Installation view of A Shadow of Giving at the Bangkok Art Biennale 2018. Image courtesy of the artist.

 

Can you tell me about your work Shadow of Giving (2018), exhibited at the inaugural Bangkok Art Biennale? It was displayed at the Wat Pho temple.
This is still related to my discovery of the idea of shadow. Wat Pho is really like an amulet, people pray in this temple. So, I did a sculpture inspired by the wall murals inside Wat Pho, dating back to the age of King Rama III. I transformed a two-dimensional mural into a three-dimensional sculpture.

 

I am also curious about the two works you presented at the last Biennale of Sydney in 2018, called “Super Moon 2:1.” Why the title “Super Moon 2:1”?
I first chose the title Super Moon 2:1 just to name the work something interesting, to make people curious. Then I discovered that supermoon refers to the phenomenon that occurs when a new or a full moon reaches its closest possible distance from the Earth around perigee, appearing unusually large when viewed from Earth. The material of the sculpture is copper. I like this material because, when polished it, the sculpture looks yellow like the moon.

Installation view of Super Moon 2:1 at the Biennale of Sydney 2018. Image courtesy of the artist.

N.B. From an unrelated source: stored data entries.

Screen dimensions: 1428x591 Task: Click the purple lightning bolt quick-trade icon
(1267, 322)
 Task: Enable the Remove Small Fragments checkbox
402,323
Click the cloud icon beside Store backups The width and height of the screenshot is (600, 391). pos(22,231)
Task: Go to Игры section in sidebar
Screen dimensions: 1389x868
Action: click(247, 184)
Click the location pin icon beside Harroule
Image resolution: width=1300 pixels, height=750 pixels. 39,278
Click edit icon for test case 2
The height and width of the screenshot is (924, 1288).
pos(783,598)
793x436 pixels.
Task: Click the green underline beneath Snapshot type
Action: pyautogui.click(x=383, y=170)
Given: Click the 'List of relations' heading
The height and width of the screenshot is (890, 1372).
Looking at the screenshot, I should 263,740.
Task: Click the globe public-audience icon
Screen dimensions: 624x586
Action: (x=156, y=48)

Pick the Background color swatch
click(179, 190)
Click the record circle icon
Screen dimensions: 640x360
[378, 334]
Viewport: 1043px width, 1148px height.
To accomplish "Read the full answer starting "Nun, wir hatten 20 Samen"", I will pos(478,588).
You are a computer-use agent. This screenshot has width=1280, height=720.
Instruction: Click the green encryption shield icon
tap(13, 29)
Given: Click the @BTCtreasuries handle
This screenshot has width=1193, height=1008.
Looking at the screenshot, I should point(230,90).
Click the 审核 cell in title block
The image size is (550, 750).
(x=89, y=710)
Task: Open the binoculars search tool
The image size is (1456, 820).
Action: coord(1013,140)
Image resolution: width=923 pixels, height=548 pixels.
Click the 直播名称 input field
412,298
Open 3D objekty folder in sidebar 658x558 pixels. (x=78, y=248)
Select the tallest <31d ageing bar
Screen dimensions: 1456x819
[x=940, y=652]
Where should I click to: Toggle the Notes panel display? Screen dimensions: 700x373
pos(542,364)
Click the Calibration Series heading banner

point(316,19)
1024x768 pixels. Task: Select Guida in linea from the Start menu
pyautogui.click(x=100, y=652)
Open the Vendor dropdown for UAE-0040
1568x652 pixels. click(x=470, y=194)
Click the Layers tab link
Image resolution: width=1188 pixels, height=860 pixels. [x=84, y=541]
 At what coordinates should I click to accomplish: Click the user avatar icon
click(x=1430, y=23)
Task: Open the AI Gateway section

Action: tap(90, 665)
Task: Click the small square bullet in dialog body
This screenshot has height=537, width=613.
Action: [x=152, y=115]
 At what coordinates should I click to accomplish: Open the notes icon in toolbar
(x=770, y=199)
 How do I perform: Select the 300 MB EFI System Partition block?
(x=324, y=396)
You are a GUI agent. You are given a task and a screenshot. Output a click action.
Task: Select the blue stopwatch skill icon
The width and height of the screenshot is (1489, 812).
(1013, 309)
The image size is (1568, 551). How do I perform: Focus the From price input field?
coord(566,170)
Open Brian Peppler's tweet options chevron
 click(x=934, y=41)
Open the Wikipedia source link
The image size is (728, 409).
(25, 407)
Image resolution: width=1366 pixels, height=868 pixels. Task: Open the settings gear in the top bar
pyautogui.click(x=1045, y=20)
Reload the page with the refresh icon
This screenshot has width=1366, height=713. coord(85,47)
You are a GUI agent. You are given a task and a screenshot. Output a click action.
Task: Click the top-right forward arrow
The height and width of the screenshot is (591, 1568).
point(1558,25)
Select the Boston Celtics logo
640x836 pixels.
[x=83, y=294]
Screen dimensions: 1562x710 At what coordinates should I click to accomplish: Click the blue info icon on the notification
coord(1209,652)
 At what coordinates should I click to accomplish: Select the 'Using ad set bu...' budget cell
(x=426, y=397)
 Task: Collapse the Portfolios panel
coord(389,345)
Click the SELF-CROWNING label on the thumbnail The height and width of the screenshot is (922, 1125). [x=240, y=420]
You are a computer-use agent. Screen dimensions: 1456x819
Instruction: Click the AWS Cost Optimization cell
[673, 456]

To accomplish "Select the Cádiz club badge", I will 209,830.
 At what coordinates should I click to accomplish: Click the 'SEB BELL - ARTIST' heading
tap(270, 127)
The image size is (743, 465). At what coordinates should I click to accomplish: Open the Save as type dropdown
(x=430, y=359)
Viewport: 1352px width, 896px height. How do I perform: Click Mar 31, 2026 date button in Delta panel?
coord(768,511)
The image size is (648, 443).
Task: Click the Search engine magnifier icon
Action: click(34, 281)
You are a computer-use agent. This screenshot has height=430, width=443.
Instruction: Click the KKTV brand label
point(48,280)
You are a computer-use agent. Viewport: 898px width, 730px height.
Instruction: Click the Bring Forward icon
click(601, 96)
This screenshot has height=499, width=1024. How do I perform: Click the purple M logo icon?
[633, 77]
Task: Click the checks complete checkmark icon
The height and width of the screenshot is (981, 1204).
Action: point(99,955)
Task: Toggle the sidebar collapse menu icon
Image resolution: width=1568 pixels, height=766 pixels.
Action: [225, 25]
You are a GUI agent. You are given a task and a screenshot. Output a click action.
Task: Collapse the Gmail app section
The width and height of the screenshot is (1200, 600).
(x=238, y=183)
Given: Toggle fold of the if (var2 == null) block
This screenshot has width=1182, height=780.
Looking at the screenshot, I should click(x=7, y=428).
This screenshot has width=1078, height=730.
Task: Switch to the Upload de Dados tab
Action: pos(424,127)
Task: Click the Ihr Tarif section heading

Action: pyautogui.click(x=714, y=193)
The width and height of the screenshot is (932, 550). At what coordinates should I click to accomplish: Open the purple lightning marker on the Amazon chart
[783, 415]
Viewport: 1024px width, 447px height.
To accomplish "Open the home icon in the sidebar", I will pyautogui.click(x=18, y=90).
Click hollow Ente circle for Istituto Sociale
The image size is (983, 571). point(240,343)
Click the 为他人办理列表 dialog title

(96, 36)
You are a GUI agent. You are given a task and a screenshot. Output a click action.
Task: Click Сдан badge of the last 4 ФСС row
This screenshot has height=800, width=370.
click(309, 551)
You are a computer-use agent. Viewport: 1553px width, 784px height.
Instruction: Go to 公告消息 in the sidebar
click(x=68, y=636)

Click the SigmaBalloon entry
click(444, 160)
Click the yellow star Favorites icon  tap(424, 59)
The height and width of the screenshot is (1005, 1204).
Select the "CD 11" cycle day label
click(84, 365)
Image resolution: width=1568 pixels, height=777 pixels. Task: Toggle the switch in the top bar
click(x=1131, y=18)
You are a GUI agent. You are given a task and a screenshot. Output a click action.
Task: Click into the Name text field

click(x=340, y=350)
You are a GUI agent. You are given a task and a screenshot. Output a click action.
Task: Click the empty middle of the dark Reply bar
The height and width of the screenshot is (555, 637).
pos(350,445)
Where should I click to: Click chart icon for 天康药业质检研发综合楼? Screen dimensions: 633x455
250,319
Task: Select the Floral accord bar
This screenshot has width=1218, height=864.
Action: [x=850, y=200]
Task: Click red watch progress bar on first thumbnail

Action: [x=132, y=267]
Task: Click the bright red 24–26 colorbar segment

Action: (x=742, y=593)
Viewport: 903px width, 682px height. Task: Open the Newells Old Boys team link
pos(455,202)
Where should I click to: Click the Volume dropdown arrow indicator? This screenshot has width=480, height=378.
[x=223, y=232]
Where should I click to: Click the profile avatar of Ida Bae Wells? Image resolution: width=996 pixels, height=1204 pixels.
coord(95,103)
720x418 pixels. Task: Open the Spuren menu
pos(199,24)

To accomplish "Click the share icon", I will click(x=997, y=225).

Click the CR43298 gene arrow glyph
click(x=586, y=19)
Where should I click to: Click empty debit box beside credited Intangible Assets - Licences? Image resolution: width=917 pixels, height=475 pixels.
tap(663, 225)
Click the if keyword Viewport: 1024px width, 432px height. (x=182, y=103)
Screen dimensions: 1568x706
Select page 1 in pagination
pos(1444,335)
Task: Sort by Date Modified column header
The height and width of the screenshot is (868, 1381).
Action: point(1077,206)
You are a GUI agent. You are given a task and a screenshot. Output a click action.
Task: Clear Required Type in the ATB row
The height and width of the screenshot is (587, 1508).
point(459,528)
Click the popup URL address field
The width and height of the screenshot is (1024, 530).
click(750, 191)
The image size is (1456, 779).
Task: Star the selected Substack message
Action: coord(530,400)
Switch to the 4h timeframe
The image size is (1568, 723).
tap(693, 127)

As always with art, the audience reads the work based on their experience, making their own associations. How would you like people to approach your work?
I wish the audience would approach my artworks with openness to whatever arises in them. In the beginning when I was starting, my idea was nothing special; I’d just change a line, the axis, increase the width, the length. People always think I’m just bending the object, but my motivation is beyond that. It’s about showing what is real. The prime mover for me to do art is, on a deep level, about understanding reality.

  

About the artist:
Born in 1971 in Bangkok, Thailand, Tawatchai Puntusawasdi pursued his Bachelor of Fine Arts degree at Chiang Mai University, and then a Master’s degree in the same faculty at Silpakorn University. Based in Chiang Mai, he produces architectural, three-dimensional sculptures in hardwood, slate, organic fibers, and various types of metals. Puntusawasdi has exhibited in Japan, the United States, Europe, Australia, Taiwan, and throughout Southeast Asia. He has participated in both Biennale of Sydney and La Biennale di Venezia and has twice been awarded a Pollock-Krasner Foundation Grant.

 

 


 

Naima Morelli is an art writer and curator with a focus on contemporary art from the Asia Pacific region. She has written for ArtsHub, Art Monthly Australia, Art to Part of Culture and Escape Magazine, among others, and she is the author of “Arte Contemporanea in Indonesia, un’introduzione” a book focused on the development of contemporary art in Indonesia. As a curator, her practice revolves around creating meaningful connections between Asia, Europe and Australia.